Malcolm McDowell, in A Clockwork Orange by Stanley Kubrick



According to classical economics literature the cinema industry is not particularly intensive in terms of work but rather in terms of capital. This is determined by the principle characteristics of the product. By its nature the sector is characterized by production on request and, therefore, is affected by the life of the single projects. The sector is seldom structured on periods of activity which last a long period of time and, indeed, even if it were, it would never be definitively programmable a priori, in the sense that eventual successes are always determined by the finished product, and by public opinion.

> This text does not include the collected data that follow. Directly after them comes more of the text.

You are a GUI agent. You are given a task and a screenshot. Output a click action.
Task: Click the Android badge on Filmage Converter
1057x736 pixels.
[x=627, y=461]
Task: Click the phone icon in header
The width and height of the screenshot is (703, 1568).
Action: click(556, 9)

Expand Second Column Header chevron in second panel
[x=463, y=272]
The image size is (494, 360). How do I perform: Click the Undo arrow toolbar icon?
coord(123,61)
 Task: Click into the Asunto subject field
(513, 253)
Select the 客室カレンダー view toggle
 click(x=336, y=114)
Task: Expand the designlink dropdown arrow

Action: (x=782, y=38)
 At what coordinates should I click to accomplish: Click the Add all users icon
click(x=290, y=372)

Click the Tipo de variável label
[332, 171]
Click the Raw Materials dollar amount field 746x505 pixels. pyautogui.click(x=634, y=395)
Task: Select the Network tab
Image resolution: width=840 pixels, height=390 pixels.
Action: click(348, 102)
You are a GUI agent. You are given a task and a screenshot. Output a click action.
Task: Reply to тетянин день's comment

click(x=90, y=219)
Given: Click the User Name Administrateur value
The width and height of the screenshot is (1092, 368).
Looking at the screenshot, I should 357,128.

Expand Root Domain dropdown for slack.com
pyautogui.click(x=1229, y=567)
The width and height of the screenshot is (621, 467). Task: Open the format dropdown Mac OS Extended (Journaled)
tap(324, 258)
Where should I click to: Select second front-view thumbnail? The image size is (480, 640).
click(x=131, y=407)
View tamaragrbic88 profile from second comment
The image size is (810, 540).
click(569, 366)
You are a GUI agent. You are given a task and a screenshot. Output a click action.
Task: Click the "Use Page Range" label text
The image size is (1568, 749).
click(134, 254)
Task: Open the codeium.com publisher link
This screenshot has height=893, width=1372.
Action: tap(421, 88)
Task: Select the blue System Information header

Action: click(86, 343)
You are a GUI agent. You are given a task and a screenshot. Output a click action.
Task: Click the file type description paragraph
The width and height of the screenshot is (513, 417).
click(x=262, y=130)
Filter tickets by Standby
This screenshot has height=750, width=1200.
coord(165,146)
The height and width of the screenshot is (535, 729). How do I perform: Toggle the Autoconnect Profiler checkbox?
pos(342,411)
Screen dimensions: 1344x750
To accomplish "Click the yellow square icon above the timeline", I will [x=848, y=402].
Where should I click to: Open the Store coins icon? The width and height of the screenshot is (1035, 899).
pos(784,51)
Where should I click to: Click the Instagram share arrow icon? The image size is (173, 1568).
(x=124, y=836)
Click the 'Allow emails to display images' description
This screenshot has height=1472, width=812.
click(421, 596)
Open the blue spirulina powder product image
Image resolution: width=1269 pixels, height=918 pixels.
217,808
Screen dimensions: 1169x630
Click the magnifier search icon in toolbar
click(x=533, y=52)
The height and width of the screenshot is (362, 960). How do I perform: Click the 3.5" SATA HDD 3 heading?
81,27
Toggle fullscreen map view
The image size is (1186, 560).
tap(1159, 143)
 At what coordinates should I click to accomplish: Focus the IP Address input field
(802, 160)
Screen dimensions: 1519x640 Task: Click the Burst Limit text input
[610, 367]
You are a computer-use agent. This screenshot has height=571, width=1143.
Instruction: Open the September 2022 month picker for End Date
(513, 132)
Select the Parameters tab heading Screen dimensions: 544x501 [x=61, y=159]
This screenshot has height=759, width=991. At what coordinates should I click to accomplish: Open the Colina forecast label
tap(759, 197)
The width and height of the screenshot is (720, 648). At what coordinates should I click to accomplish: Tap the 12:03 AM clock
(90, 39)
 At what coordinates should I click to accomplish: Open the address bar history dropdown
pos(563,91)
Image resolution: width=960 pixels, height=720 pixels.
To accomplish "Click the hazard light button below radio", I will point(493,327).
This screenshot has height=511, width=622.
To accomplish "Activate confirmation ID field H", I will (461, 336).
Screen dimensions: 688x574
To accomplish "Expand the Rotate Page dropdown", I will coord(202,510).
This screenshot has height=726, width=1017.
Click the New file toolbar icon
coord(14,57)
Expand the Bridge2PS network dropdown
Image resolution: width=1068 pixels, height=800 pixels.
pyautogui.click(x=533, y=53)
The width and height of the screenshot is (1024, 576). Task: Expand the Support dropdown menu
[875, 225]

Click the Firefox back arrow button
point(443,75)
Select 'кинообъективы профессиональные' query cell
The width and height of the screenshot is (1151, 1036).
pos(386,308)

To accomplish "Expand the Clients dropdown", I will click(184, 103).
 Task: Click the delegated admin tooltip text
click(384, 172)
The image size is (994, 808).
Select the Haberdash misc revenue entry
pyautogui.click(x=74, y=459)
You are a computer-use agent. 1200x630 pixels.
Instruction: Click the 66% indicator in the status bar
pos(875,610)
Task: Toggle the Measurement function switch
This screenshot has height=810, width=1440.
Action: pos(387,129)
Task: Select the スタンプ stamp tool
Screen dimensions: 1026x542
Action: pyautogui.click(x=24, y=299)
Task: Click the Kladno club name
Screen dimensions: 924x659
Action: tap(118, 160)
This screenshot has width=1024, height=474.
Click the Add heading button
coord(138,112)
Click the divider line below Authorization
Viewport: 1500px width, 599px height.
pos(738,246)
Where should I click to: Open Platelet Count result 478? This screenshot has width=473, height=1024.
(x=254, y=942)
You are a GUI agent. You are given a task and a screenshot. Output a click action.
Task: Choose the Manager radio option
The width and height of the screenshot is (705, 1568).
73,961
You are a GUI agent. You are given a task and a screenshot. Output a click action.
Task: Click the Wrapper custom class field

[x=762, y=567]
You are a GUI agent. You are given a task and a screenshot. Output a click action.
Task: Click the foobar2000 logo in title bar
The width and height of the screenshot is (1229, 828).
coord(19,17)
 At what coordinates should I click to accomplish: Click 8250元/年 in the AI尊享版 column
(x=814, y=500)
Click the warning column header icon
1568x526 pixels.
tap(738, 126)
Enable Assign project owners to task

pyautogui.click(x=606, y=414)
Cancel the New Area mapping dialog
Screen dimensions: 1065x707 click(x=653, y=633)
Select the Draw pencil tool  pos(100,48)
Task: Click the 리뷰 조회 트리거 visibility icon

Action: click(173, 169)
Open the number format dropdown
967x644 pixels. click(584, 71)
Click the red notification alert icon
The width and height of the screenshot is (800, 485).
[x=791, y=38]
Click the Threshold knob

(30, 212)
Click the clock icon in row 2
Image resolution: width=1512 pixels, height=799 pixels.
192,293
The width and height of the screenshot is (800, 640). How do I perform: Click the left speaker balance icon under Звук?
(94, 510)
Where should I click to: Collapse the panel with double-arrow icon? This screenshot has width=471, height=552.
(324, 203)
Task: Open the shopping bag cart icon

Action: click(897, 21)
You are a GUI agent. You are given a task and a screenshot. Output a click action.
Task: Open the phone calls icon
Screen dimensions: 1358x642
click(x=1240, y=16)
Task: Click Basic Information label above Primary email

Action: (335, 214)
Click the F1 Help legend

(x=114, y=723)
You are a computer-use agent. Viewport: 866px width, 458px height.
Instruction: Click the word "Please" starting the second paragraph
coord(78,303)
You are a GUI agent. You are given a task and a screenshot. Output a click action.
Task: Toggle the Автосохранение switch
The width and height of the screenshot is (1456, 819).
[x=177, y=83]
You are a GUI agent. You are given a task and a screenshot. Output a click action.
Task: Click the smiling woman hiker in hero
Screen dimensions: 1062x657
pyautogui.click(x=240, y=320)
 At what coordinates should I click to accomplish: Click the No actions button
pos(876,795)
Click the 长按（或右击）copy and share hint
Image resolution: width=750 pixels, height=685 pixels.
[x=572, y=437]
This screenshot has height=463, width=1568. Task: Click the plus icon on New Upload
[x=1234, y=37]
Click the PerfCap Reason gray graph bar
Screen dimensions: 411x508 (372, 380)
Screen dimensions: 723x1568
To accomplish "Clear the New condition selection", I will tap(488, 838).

In particular European cinema – and, all the more so, Italian cinema – is otherwise qualified by what economists call ‘pure additionality’; in other words that factor, determined by the characteristics of the base market and by the fundamental structures of the activity sector, which places a number of companies (above all smaller companies) in the condition of not being able to produce and incapable of offering their films to the consumer-spectator without some form of external intervention, an intervention which, in the end, is almost always translated into the providential – in as much as it is limited – public maintenance under the form of irreplaceable contributions of capital, assistance and financial incentives on the part of the state, regions, local organizations, government institutions or central emanation bodies.
Lacking continuity, it remains particularly difficult to elaborate management strategies which permit the realization of the so-called economies of scale, in other words, the rationalization of every process and passage of production common to all the ranges and types of manufactured product which a company puts onto the market. This is the case in general, and still more in the cinema industry.
In terms of the cinema industry, it is not possible to have any uncertainties regarding the fact that in any working circumstances – even outside of the diverse sizes or business volumes – there are commitments which require a very high level of professionalism and specialization in every individual area; including those of distribution, business and finance, and the diverse services, from pre-production to post-production.
These few undercurrents enable the delineation of the specifics of the job market in the cinema industry; a characterization found reflected, moreover, in the same nature and composition of its productive apparatus.